My life soured. I sensed a lurking danger in the faces of those greeting me in the morning and a watchful silence around me.

A senior investigator from the education department by the name of Naim Subhi visited me at school. He was a solemn man, a relative of Rida Boulos, highly respected in the family and on the job. The principal left us alone in a room. Mr. Naim closed the door slowly and sat facing me, sizing me up before apprising me of the facts.

“You know me, I know you. I couldn’t possibly be biased against you,” he began.

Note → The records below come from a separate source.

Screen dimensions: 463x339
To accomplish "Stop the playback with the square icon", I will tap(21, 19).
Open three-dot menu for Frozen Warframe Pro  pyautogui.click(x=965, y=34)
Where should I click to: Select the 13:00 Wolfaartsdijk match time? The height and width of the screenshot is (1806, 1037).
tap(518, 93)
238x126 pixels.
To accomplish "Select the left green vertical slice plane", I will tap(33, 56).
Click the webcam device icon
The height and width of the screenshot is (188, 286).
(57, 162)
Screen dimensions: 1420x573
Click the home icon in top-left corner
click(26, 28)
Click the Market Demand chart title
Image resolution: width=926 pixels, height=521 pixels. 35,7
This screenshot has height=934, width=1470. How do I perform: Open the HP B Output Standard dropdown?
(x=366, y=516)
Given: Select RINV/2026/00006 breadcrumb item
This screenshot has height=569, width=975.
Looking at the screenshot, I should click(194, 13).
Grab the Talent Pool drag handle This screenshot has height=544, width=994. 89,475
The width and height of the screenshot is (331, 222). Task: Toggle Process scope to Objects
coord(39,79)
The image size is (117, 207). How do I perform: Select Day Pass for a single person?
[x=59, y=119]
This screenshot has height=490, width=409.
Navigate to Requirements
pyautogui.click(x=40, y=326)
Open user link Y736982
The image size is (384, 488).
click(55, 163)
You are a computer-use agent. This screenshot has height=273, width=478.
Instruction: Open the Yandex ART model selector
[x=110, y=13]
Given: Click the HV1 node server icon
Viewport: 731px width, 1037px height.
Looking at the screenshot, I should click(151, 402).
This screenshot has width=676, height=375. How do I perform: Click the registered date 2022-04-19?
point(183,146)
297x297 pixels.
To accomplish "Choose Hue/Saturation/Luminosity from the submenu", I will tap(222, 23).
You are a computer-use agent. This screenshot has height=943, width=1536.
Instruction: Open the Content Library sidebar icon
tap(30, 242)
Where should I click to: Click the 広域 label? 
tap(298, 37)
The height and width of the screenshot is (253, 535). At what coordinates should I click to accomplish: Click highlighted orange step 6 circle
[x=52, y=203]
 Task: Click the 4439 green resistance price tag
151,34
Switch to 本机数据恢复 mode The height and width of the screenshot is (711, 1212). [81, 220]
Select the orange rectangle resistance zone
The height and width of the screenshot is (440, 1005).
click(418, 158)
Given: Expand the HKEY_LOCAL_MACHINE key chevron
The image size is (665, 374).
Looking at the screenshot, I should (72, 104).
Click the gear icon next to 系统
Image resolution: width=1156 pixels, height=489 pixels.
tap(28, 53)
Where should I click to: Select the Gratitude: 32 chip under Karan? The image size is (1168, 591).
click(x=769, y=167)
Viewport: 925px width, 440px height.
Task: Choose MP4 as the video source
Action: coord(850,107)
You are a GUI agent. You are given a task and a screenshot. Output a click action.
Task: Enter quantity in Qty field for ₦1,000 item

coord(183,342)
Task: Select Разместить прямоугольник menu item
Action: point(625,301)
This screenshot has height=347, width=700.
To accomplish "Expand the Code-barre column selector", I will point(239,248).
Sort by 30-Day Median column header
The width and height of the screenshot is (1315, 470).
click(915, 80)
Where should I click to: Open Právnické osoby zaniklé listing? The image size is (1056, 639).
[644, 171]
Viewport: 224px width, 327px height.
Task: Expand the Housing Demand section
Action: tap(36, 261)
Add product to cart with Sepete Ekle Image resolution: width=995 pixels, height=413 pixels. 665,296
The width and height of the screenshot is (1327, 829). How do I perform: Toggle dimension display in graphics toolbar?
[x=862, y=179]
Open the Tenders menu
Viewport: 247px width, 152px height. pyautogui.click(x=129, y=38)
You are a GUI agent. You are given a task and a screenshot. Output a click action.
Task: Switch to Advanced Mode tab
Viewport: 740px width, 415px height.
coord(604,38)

That preface alarmed me even more and I waited. The cold gaze he fixed on my face suggested he’d come at the behest of his superiors, although he was trying to convey it as a message from someone who was concerned for me. I grasped the matter in a flash and knew I’d fallen into the trap. It wasn’t only about Sana. His story made sense of the air of vigilance around me at school. I started to understand previously incomprehensible things, like why my colleagues had avoided me, feigning business.